1) Each Contracting Party grants to the other Contracting Party the rights specified in this Agreement for the purpose of operating scheduled international air services on the routes specified in the Annex to this Agreement.

2) Subject to the provisions of this Agreement the airlines designated by each Contracting Party shall enjoy, while operating the agreed services on the specified routes, the following rights:

a) The right to fly across its territory without landing; and

b) The right to make stops in its territory for non-traffic purposes; and

c) The right to make stops in the territory of the other Contracting Party at the points specified in the Annex for the purpose of taking on board and disembarking passengers, baggage, cargo including mail, separately or in combination, destined for or coming from point(s) in the territory of the first Contracting Party.

3) Nothing in paragraph (2) shall be deemed to confer on the airlines designated by one Contracting Party the privilege of taking on board, in the territory of the State of the other Contracting Party, passengers, baggage and cargo including mail for remuneration or hire and destined for another point in the territory of State of that other Contracting Party.

 

ARTICLE 4

 

DESIGNATION AND REVOCATION

 

1) Each Contracting Party shall have the right to designate in writing to the other Contracting Party an airline or airlines for the purpose of operating the agreed services on the specified routes and to withdraw the designation of any airline or to substitute another airline for one previously designated.

2) Such designation shall be effected by virtue of written notification between the aeronautical authorities of both Contracting Parties via the diplomatic channels.

3) The aeronautical authorities of one Contracting Party may require the airline designated by the other Contracting Party to prove that it is qualified to fulfill the conditions prescribed under the laws and regulations applied to the operation of international air services by the said authorities in conformity with the provisions of the Convention.

4) On receipt of such a designation the other Contracting Party shall grant the appropriate authorisations and permissions with minimum procedural delay, provided:

a) In the case of an airline designated by the Austrian Federal Government:

(i) it is established in the territory of the Republic of Austria under the EU Treaties and has a valid Operating Licence in accordance with European Union law; and

(ii) effective regulatory control of the airline is exercised and maintained by the European Union Member State responsible for issuing its Air Operator’s Certificate and the relevant aeronautical authority is clearly identified in the designation; and

(iii) the airline is owned directly or through majority ownership and it is effectively controlled by Member States of the European Union or States of the European Free Trade Association and/or by nationals of such states.

■ SOURCE EXCERPT ■
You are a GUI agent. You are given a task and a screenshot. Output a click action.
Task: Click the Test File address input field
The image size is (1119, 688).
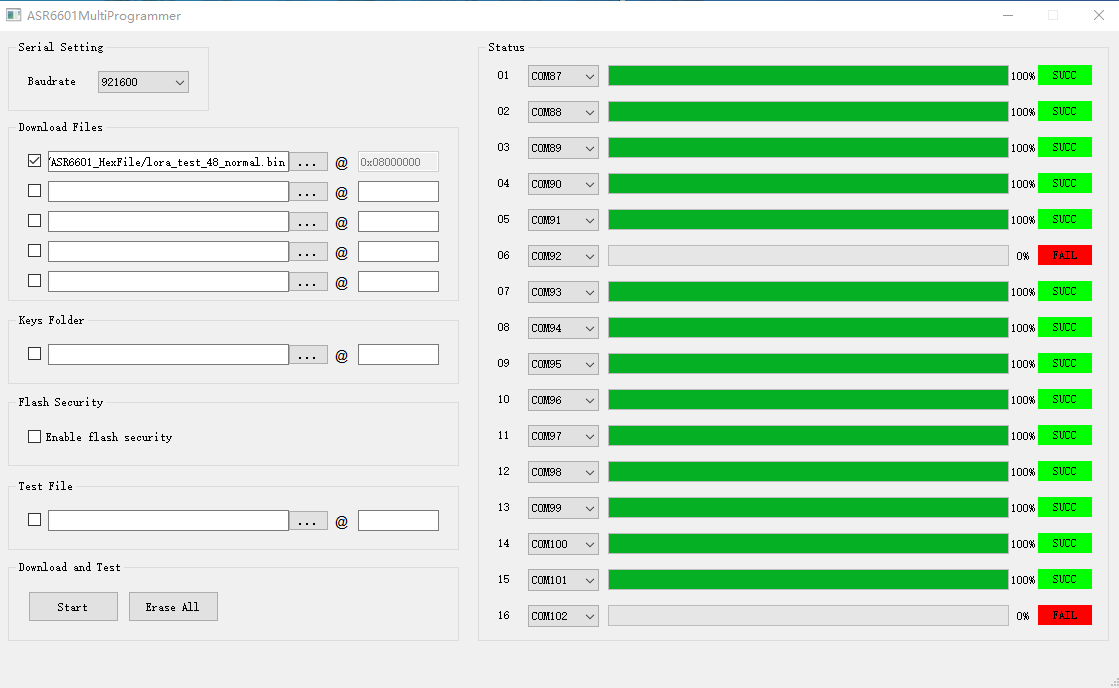[x=398, y=521]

■ CHALLENGES ■
• a. According to the air services agreement, through what channels does written notification of an airline's designation pass between the aeronautical authorities?
• b. Pick up the air services agreement after its last sentence and continue it.
The lines can be set aside.

■ RESULTS ■
• a. It passes via the diplomatic channels.

• b.
b) In the case of an airline designated by the Government of the Republic of Armenia:

(i) it is established in the territory of the Republic of Armenia and has a valid Operating Licence in accordance with the applicable law of Armenia;

(ii) the Republic of Armenia exercises and maintains effective regulatory control of the airline and is responsible for issuing its Air Operator’s Certificate; and

(iii) the airline is owned directly or through majority ownership and it is effectively controlled by the Republic of Armenia and/or by its nationals.

5) Either Contracting Party may revoke, suspend or limit the operating authorisation or technical permissions of an airline designated by the other Contracting Party where:

a) In the case of an airline designated by the Austrian Federal Government:

(i) it is not established in the territory of the Republic of Austria under the EU Treaties or does not have a valid Operating Licence in accordance with European Union law; or

(ii) effective regulatory control of the airline is not exercised or not maintained by the European Union Member State responsible for issuing its Air Operator’s Certificate, or the relevant aeronautical authority is not clearly identified in the designation; or

(iii) the airline is not owned, directly or through majority ownership, or it is not effectively controlled by Member States of the European Union or the European Free Trade Association and/or by nationals of such States.

b) In the case of an airline designated by the Government of the Republic of Armenia:

(i) it is not established in the territory of the Republic of Armenia or does not have a valid Operating Licence in accordance with the applicable law of the Republic of Armenia;

(ii) effective regulatory control of the airline is not exercised or not maintained by the Republic of Armenia or the Republic of Armenia is not responsible for issuing its Air Operator’s Certificate; or

(iii) the airline is not owned directly or through majority ownership and it is not effectively controlled by the Republic of Armenia and/or by its nationals.

6) When an airline has been so designated and authorized in accordance with this Article, it may at any time begin to operate the agreed services, in accordance with the provisions of the present Agreement.

 

ARTICLE 5

 

APPLICABILITY OF LAWS AND REGULATIONS

 

1) The laws and regulations of the State of one Contracting Party shall apply to the navigation and operation of the aircraft of the airlines designated by the other Contracting Party during entry into, flying over, stay in and departure from the territory of State of the first Contracting Party.

2) The laws and regulations of the State of one Contracting Party governing entry into, stay in and departure from its territory of passengers, crew, cargo or mail such as formalities regarding entry, exit, emigration, immigration, customs, health and quarantine shall apply to passengers, crew, cargo and mail carried by aircraft of the airlines designated by the other Contracting Party whilst they are within the said territory.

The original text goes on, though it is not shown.